Available records ▸

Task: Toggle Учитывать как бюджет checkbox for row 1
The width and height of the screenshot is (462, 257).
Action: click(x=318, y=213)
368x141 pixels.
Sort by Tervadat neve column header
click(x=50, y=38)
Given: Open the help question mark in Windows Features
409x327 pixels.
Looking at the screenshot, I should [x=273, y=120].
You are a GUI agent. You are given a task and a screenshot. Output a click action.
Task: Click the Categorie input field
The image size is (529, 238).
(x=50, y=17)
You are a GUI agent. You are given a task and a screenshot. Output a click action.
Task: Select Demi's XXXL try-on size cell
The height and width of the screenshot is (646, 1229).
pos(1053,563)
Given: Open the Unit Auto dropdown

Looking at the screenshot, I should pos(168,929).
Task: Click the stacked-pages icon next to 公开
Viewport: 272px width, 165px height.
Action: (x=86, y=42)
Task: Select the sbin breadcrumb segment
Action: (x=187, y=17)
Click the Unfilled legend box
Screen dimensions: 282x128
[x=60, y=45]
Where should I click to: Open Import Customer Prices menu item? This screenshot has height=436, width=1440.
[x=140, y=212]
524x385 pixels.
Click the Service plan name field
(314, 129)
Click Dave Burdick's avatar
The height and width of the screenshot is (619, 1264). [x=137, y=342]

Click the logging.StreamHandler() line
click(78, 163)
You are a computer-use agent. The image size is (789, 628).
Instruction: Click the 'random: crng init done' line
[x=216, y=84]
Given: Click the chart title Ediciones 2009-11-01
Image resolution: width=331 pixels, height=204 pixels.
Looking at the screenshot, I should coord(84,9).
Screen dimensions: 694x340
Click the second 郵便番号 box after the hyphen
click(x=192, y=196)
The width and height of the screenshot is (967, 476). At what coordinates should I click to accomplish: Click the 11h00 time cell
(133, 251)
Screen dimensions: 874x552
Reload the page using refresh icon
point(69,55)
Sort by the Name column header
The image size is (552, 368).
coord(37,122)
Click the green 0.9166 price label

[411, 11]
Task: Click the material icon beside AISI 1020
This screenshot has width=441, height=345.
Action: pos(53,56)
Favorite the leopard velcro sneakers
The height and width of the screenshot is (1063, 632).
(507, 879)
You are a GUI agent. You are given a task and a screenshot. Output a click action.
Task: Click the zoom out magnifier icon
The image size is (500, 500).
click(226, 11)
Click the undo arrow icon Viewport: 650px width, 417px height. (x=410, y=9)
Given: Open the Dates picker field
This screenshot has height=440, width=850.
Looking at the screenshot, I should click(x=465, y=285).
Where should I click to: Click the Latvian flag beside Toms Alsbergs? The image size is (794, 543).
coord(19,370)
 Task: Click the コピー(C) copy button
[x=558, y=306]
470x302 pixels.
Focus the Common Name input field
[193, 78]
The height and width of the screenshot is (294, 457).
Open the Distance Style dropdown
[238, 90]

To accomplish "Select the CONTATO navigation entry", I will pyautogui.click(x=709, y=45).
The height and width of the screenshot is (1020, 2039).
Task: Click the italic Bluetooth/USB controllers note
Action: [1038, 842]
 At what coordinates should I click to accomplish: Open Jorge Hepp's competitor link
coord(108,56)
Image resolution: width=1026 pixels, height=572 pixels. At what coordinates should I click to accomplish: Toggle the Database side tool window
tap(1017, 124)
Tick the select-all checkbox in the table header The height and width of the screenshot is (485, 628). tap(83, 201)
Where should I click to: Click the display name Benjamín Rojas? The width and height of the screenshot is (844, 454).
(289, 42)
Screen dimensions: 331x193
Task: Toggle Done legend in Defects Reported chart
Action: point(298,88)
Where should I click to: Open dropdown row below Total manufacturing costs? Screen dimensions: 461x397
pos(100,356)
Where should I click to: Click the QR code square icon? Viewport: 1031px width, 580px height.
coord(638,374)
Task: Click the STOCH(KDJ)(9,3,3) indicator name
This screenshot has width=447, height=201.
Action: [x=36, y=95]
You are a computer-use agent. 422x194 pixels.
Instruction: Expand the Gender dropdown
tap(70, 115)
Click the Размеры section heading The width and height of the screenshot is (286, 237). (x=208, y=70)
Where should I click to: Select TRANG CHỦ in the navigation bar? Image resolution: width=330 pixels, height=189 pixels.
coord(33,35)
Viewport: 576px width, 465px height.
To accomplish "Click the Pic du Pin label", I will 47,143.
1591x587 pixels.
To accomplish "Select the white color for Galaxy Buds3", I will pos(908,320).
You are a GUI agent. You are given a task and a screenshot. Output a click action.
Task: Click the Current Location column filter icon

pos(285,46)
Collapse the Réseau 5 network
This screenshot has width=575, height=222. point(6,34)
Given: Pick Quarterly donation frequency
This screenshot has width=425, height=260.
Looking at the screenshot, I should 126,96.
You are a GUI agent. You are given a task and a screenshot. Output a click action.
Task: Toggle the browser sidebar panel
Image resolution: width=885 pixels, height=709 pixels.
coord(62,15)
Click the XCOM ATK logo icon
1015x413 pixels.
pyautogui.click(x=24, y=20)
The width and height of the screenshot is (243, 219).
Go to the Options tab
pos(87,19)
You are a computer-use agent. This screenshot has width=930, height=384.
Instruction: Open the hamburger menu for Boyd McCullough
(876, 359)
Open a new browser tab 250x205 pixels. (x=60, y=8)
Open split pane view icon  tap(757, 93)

Your goal ▸ Work through the data line by line and state how many lines have the string "checkbox"; add nothing else.

Result ▸ 2